▶ **WHAT YOU NEED TO DO**:
Could you repeat exactly the lines below, from the line containing "Viewport: 690px width, 418px" through the last one, both included, while leaving out any pictures?

▶ **DATA TO PROCESS**:
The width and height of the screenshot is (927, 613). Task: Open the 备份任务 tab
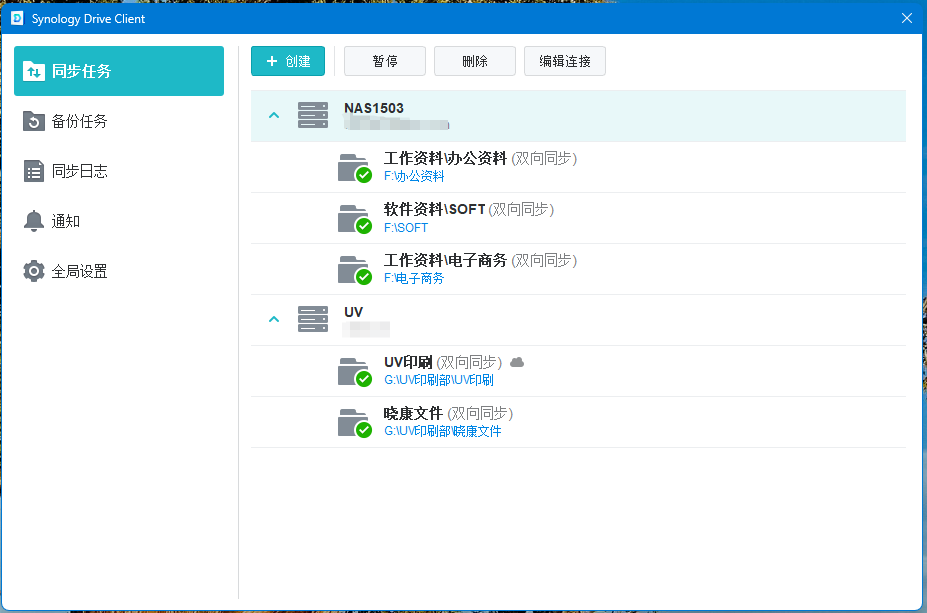coord(79,121)
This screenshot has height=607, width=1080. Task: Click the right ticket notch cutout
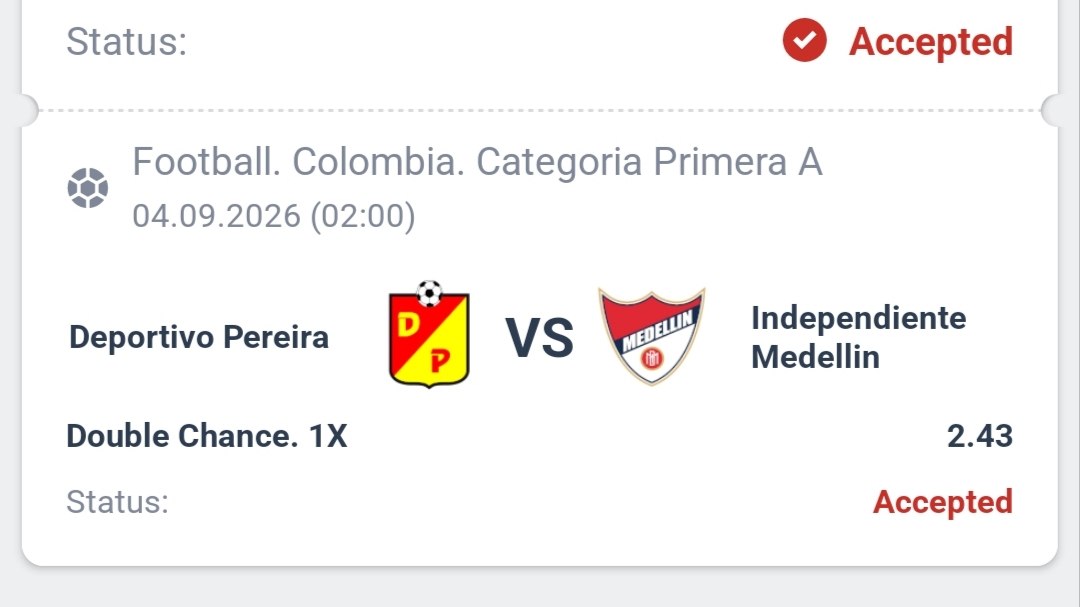[1051, 110]
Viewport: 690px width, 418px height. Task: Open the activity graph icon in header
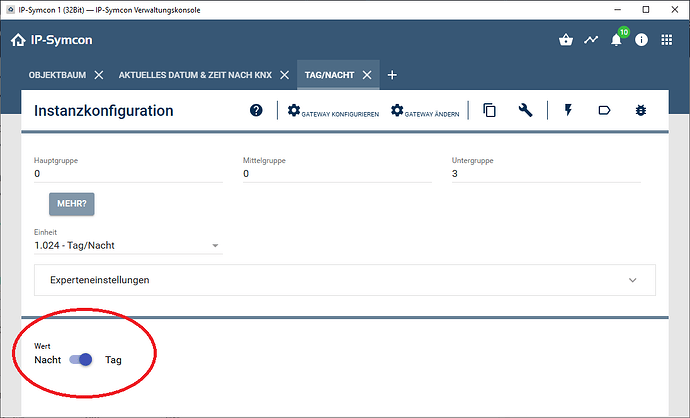[x=591, y=41]
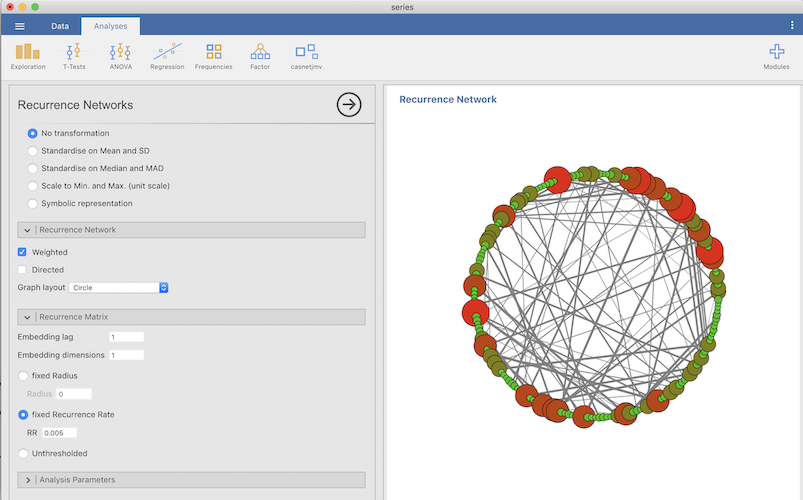Click the Embedding lag input field

[126, 337]
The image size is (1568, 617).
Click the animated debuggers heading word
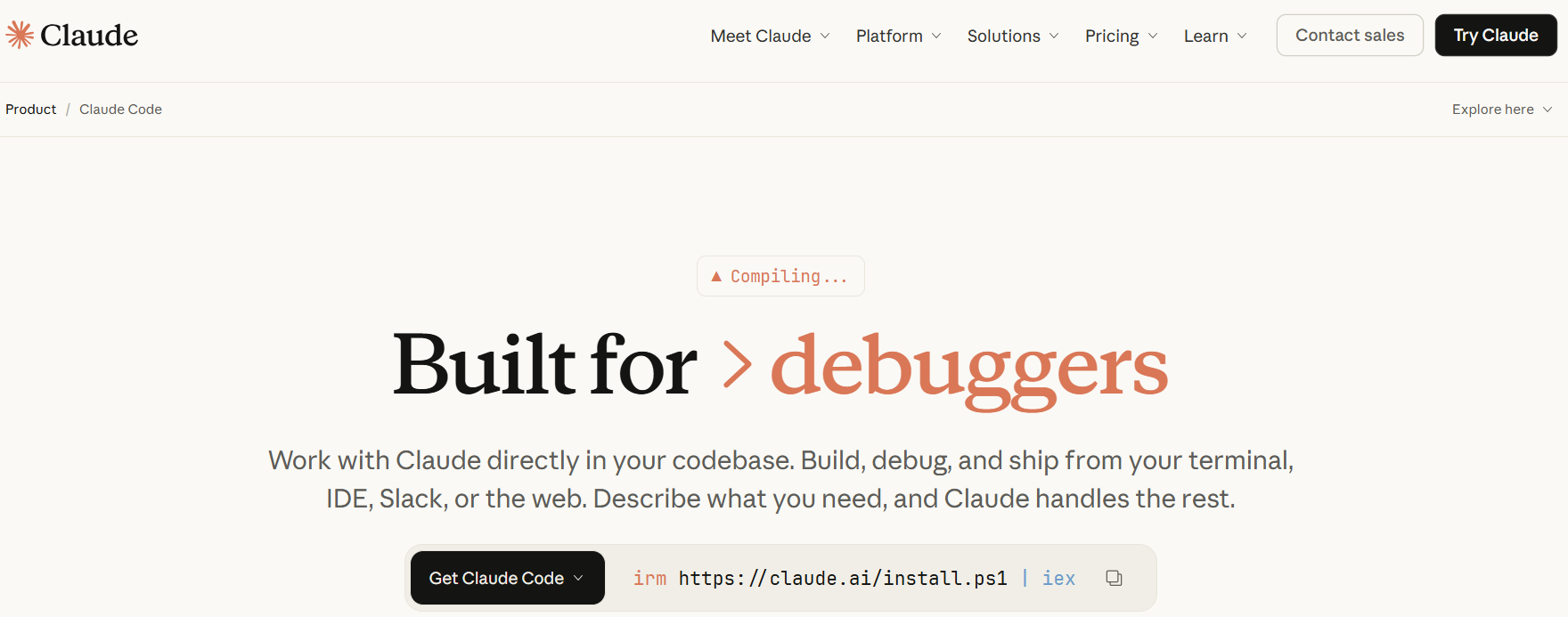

▶ **EXERCISE OUTPUT**:
Viewport: 690px width, 418px height. Task: Open the activity graph icon in header
[x=591, y=41]
Click the Embedding lag input field

[126, 337]
The image size is (1568, 617).
Click the animated debuggers heading word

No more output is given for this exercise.